Thirty-five seems like it should be the milestone. The one where you have a mid life crisis or start to feel old, or go out and chop off and dye your hair or something.

But nothing like that happened for me last year.

This year is a bit different. But not in a “I need to go out for some retail therapy so I don’t have to think about it” kind of way. It felt like a shift. I’m still trying to follow the threads to gain a better understanding of what exactly shifted, but there are a few things I think I have a grasp on.

In some ways it feels like I’m straddling a fence. And while I’m sitting there I can see two sort of realities at the same time, as if time was folding in on itself. I can see where I’ve been and technically still am. Young(ish) with little kids and a baby. Still feeling twenty-five inside. (Although some days it feels more like fifteen!), but it’s all still in the younger, newly married, new mother, learning the ropes stage.

On the other side, I’m seeing future me middle aged with teenage and grown children and even farther out with grandchildren. Driving to the dentist, listening to “The Parting Glass” by the High Kings, I saw a vision of myself with great-grandchildren, all of the future generations spread out before me.

The legacy that I’m shaping now with my diaper changing, read alouds, dish washing, hurt soothing, hug giving, training, and correcting. All the feasts and music and literature and art and great ideas that we lay out in between the whining and rough housing and mess making.

It’s a strange feeling that I can’t quite describe, but it gives me an even stronger urgency to prioritize and edit out what isn’t the best, to pray about what legacy building for me, for my family looks like. What I want to leave and pass on in the world. Because he’s only 6 now, but it goes fast and I can see him steaming forth into adulthood and I want to pour love and story and wisdom into him now. Cultivate our relationship and strengthen the bonds that we have.

I see the changing of the stages in this looking glass in between place. A gradual changing of the way we live out our roles in their lives. What they need from us now and how that will change as they grow.

I also feel a strange peace about my body and growing older. I’ve had three children and three c-sections.
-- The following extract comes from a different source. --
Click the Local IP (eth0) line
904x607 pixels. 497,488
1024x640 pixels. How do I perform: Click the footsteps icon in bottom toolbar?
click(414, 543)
My body tells a story and it’s not the story of a twenty something year old who’s running around the nut factory twelve hours a day burning off all those calories and building muscles hucking fifty pound sugar bags around. (No joke).

My body didn’t bounce back as quickly after this last c-section. My back protests more when I’ve been on the floor, things are ever so slowly shifting and I realize that although I can do some things to improve my overall health, there is no stopping the march of time. My face has lines that tell the stories of laughter and smiling, and perhaps also grieving.

Wrinkles will continue to form, skin will continue to sag or lose firmness. But somewhere in all of this, there’s a peace, almost a freeing feeling in realizing that I’m not twenty something anymore and I don’t have to try to force myself to look like it. I don’t have to hold up this standard image in my mind’s eye and compare myself to it and find myself lacking.

I can embrace the story my body tells, makes choices that will contribute to my overall health and wellness, determine the things that make me feel most fully myself and wear them with lavish freedom, but also tell myself a different story than the usual one that comes at me.

When my son is snuggled up next to me when I’m reading aloud and he’s squishing my not so firm arm, I can tell the story of a boy who will remember the softness and warm touch of his mother, the closeness, the love, and realize it’s true.

It’s an odd place to be, this 36. Knowing that I’m closer to 40 than 30 and feeling like I can’t possibly be old enough, adult enough for that. And yet, like tendrils slowly unfurling, gradually releasing, I’m coming unmoored from the tethers of the past years and feeling the wind softly sailing me ahead into new seasons and uncharted waters.

Into

Acceptance.

Anticipation

An openness to what’s ahead, and a desire to live it wholly, purposefully, and alive.

So “Hello 36. Let’s see where we go”.